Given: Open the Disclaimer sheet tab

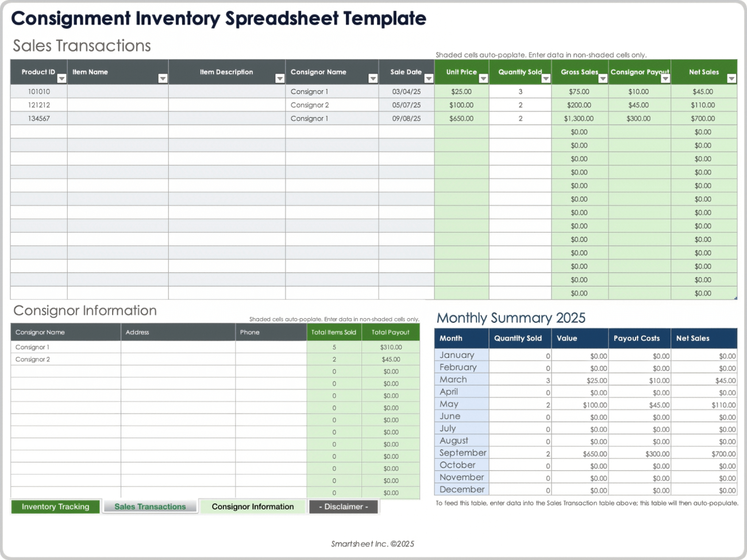Looking at the screenshot, I should point(343,507).
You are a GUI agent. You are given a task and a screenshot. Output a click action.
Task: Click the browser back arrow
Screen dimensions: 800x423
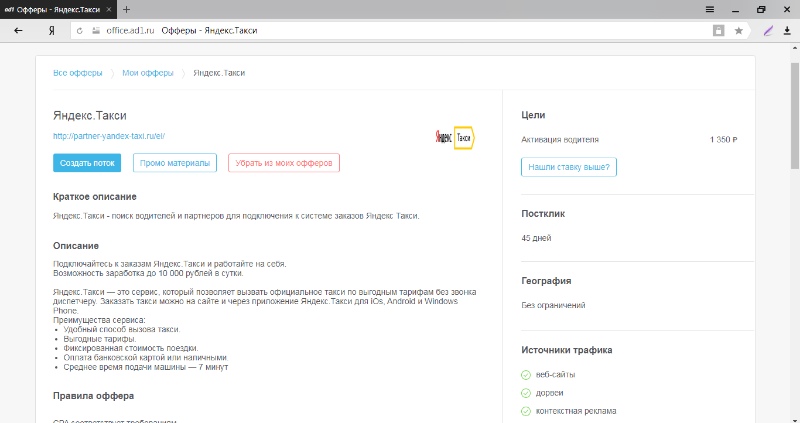pos(18,31)
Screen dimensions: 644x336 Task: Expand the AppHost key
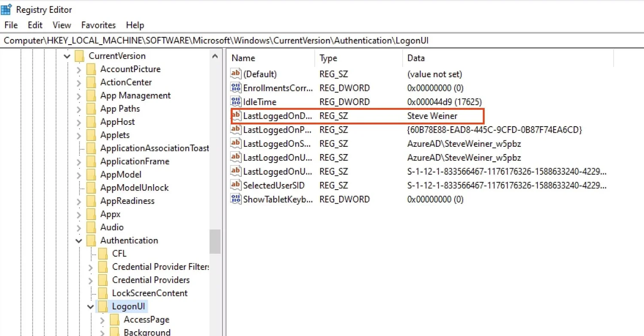pos(79,121)
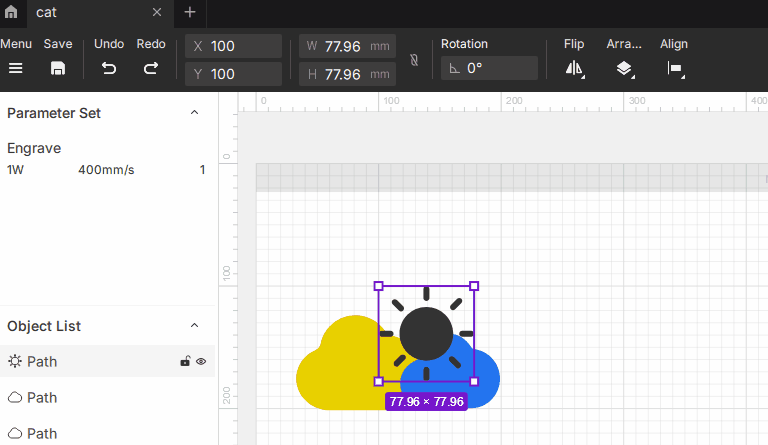The image size is (768, 445).
Task: Collapse the Object List panel
Action: pyautogui.click(x=195, y=326)
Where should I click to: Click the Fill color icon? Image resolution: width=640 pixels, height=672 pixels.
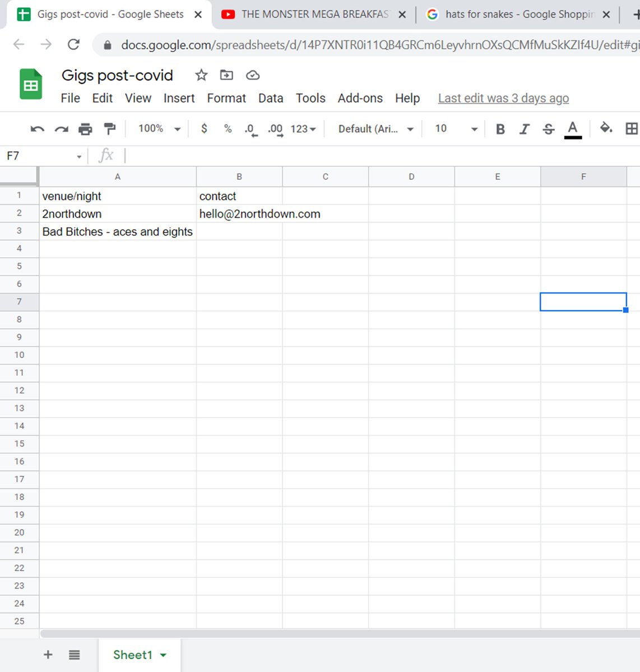606,128
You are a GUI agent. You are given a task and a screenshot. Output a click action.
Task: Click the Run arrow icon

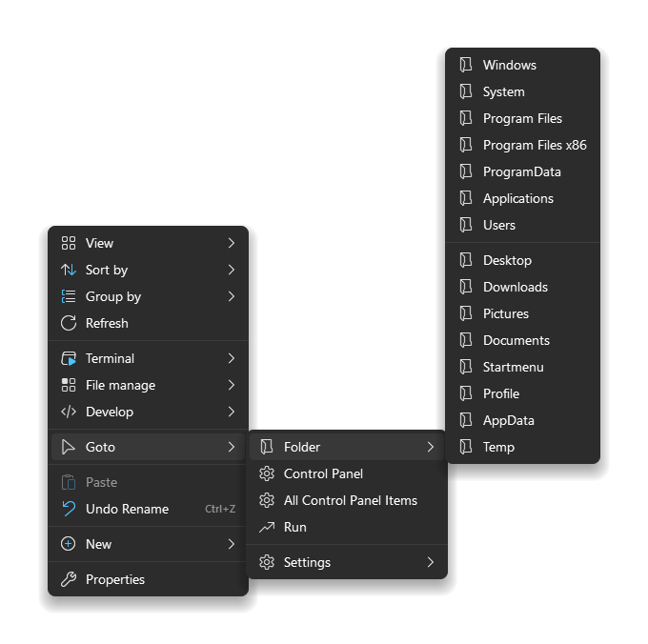(267, 527)
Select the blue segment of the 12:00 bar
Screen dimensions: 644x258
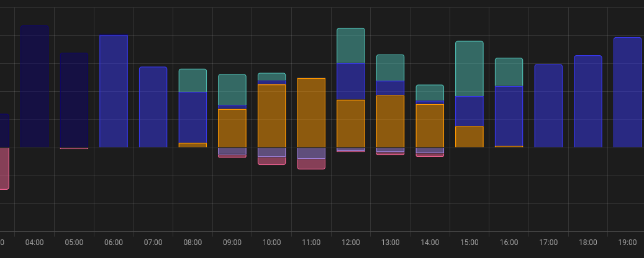351,81
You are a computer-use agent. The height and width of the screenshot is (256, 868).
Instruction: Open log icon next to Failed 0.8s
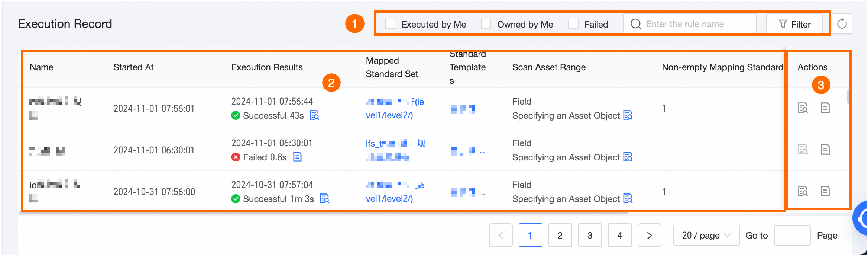click(297, 157)
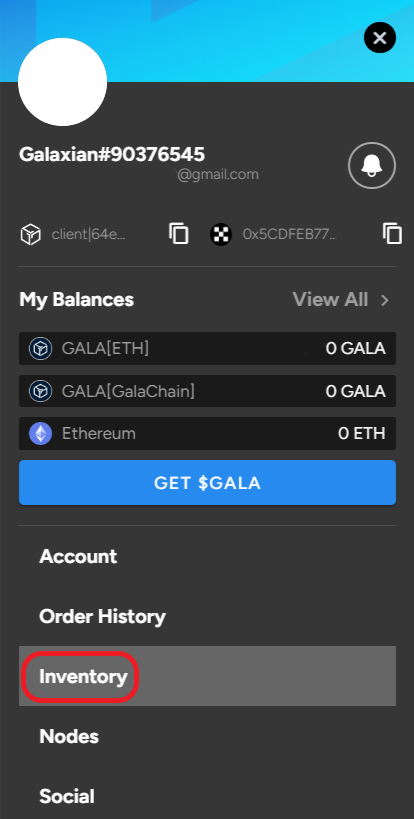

========

Find the line with "Screen dimensions: 800x423" in the listing above, then write it out along with every later line through the last one, exactly, omitting pictures.

Screen dimensions: 800x423
pos(18,31)
Screen dimensions: 644x336 Task: Expand the AppHost key
pos(79,121)
The image size is (768, 445).
Task: Collapse the Object List panel
Action: pyautogui.click(x=195, y=326)
Where should I click to: Click the Fill color icon? Image resolution: width=640 pixels, height=672 pixels.
606,128
You are a GUI agent. You are given a task and a screenshot. Output a click action.
Task: Click the Run arrow icon

(267, 527)
Select the blue segment of the 12:00 bar
Screen dimensions: 644x258
351,81
You are a computer-use agent. The height and width of the screenshot is (256, 868).
Instruction: Open log icon next to Failed 0.8s
click(297, 157)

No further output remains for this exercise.